What I said yesterday was, “One of the reasons people haven’t moved to WordPress or other weblogging tools is lack of support for multiple weblogs–yet”. I wrote what I did in reference to the reason people have used Movable Type in the past instead of something like WordPress is because of the ease of creating multiple weblogs. Unfortunately, they did so not knowning that someday they’d be charged by the blog or author.

And why did Appnel introduce a hosted product into this conversation? This has nothing to do with TypePad…

…unless this all has to do with TypePad.

Dave Winer, accuses those of us who were critical of ‘being children’, a mature reaction for sure:

Six Apart announced new pricing for Movable Type and hell breaks loose. The users are acting as children, saying somehow they didn’t know that eventually Six Apart would charge for their software. I knew they were going to charge, why didn’t you? I can say this because I’m not a customer (I do use their software, but I didn’t pay for it) and I’m not them. But I’ve been where they are and it sucks. No one’s perfect. If you use their software, you owe them some money. If you don’t like the price, don’t use it. Amazingly they’re not asking for money if you use the new software in a limited form, or continue to use the old software. Users who can’t get behind that are people we don’t need to work with. Everything costs money. When you drive to the gas station, try whining at the attendant, and see how much gas you get. Do it enough and they’ll call the cops.

Are some people using specialized glasses, like 3D glasses, that decodes our writing into some kind of hidden message? Is that why they deliberately disregard the statements we’re making about not being adverse to paying? My issue is that I feel Six Apart has not been open with us about the direction the pay structure was going before we committed ourselves to what will be prohibitively expensive installations. How does that translate to, “Wah! Me want lollie for free!”

Let me repeat, slowly for the filter challenged: We… don’t… deny… Six… Apart’s.. .right… to…. charge… a… fee. But doing so on top of lack of communication in the past, and what communication there was runs counter to what we’re seeing now, is reason for concern, and yes, written complaint. Just as Google’s support for Atom might be seen as reason for concern and complaint by others.

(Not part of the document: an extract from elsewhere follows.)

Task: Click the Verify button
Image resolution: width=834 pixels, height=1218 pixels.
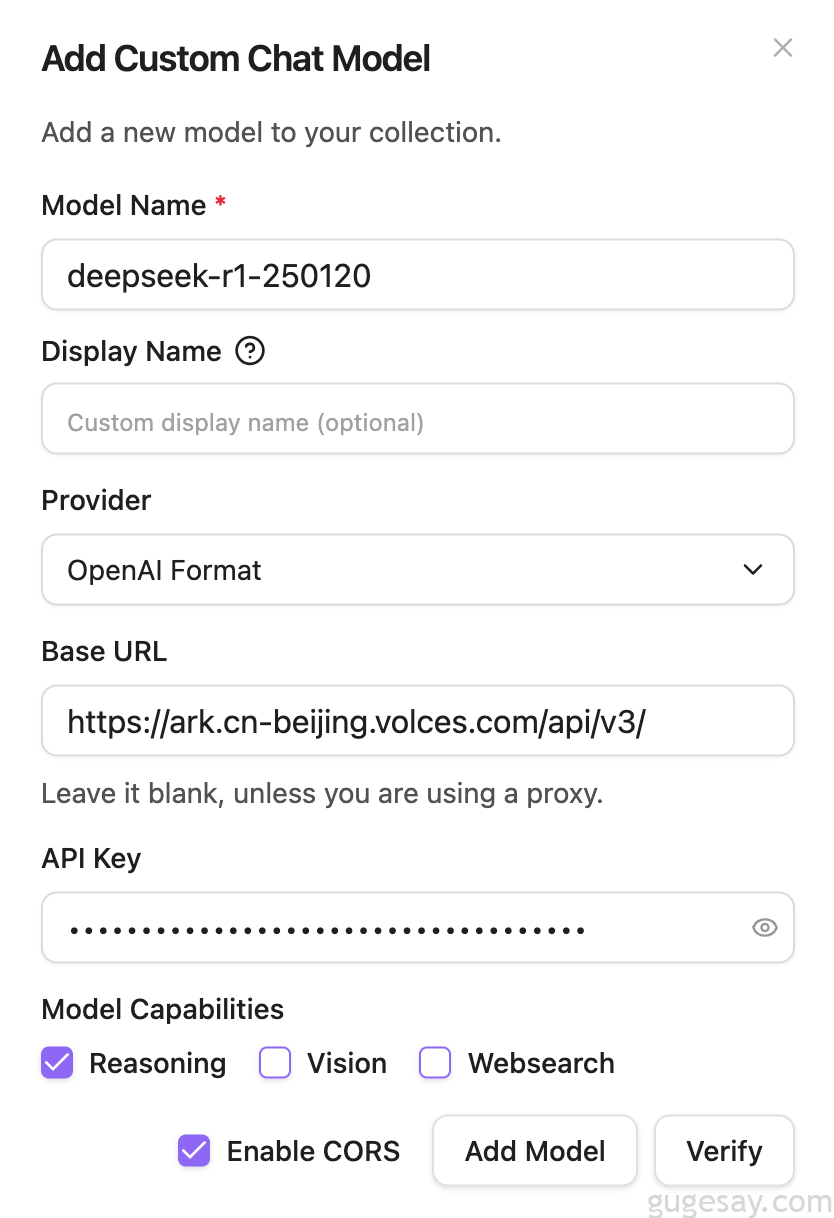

If people have no problems paying the cost and they love Movable Type and they think the price structure is fair and Six Apart has been open in their communication, then say so; but if you can’t do so, not without the words sticking in both your throat and your keyboard, don’t defend the company by spinning our legitimate concerns into the trite, whining ramblings, of free software open source spoiled brats who want something for nothing. You’re not helping Six Apart by your actions; all you’re doing is polarizing the issue and making enemies where once there wasn’t.